A message from Rita Charon
September 10, 2016

A message from Rita Charon
Greetings from the Program in Narrative Medicine at Columbia University in New York! I so wish I could be with you all in Portland September 16-18 for the NWNM inaugural conference. I am assuming that there will be many more! Looking at the program, I see many of you--Louise Aronson, Elizabeth Lahti, Ellen Michaelson, among them--who've been with us at Narrative Medicine Workshops in New York from the very beginning of our work. We started Narrative Medicine at Columbia University in 2000, replacing what we had been calling Humanities and Medicine or Literature and Medicine because, as Elizabeth wrote in What Narrative Medicine Means to Me, it is so much more than simply reading or telling stories of illness and care. It is a philosophy and a practice of care that extends from the deepest interior of the clinician or the patient toward the work we do together. Through our practice, we come to realize what it means to be alive, to be with others, to suffer and to relieve suffering, to be human and mortal--all of it, within these clearings we can open for ourselves and one another.
Elizabeth's blog, to which I'm responding, represents so eloquently exactly these realizations, as she moves from deathbed to deathbed of a Thanksgiving evening in the hospital, not facing a wall between the living and the dying but rather reaching out her hand gently to touch the veil of delicate silk that separates these two states. This sense of peace and change and endurance is called forth in the image on the conference's website, the image of the clearing. It is one we, too, have been attracted to, for narrative medicine creates safety, protection, but yet a presence in the real, ordinary world of trees and moss and sky.

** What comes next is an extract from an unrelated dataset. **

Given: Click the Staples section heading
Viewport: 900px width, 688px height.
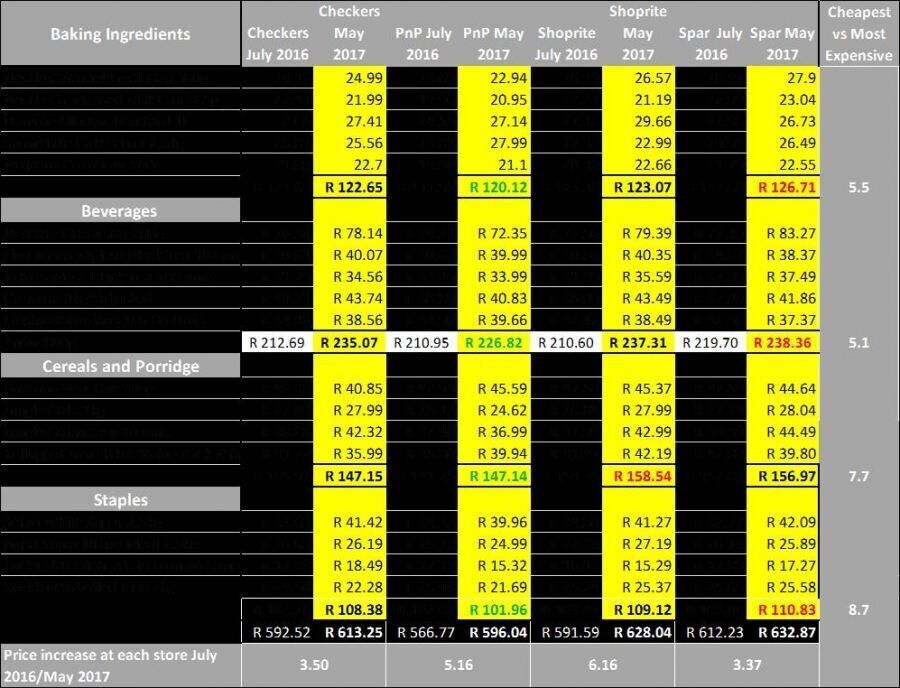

The combination of scholarly presentations, clinical observations, individual illness narratives, and artistic performances that I see on the conference agenda rings all the bells, as it were, of the transformations that take place in narrative medicine. My colleagues and I just had a first conference call with five other organizations in New York committed to healing through narrative work to discuss collaborative work we can do together toward racial justice in America. These are the narrative circles that we create--exceeding even health care issues toward seeking means to face conflict, overcome polarizations, and support justice. We see the same forces at work on the part of authors published in our on-line journal Intima and among our graduate students and alums from the Master of Science in Narrative Medicine graduate program at Columbia. Drawn from so many health professions--nursing, social work, veterinary medicine, psychoanalysis, physical therapy, integrative practices--as well as from creative backgrounds, these students and graduates and colleagues are transforming health care teams and bringing creativity into the heart of health care. Likewise, the narrative medicine work underway with our partners in Paris, in Tokyo, in Lisbon, in Jerusalem, among other sites, confirms our highest hopes that narrative clearings empower persons with a stake in effective and just health care. Remember what Roland Barthes said--"[N]arrative is international, transhistorical, transcultural; it is simply there, like life itself." Through narrative, we cross boundaries between our sometimes warring health professions, cultural and language boundaries, and boundaries around the very concepts we hold about illness and health to together name the power of the care of the sick, to find relief from the isolation of illness or illness care, to discover the joy (remember, Richard Selzer called it a "black joy") of helping others by witnessing suffering and illness.
We extend our hearts and minds to the thither coast, happy to have partners and friends joining in creating this field, extending its reach, originating new dimensions of its work. Although I cannot show you what it will look like yet, I want to announce that Oxford University Press is about to release the Columbia group's new book, The Principles and Practice of Narrative Medicine. It has been a work of love, writing chapters together that not only lay out the philosophical and literary concepts that form the foundation of narrative medicine but also describe the unique teaching and clinical practice made possible through this work. Publication date is November 4, 2016 (four days before the--shudder--election). It was our contribution to the national and international conversation that you, now, in Portland are amplifying and deepening.
Thank you all for this tremendous celebration of an idea and launch of a new network of colleagues. What I've learned from the patients in my primary care practice is my North Star, guiding my own work toward being present, recognizing the other, humbly seeking for what might help. I agree that this work brings blessings all around--so that caregivers are graced with dignity, the care is tender and humble, and the sick are not alone.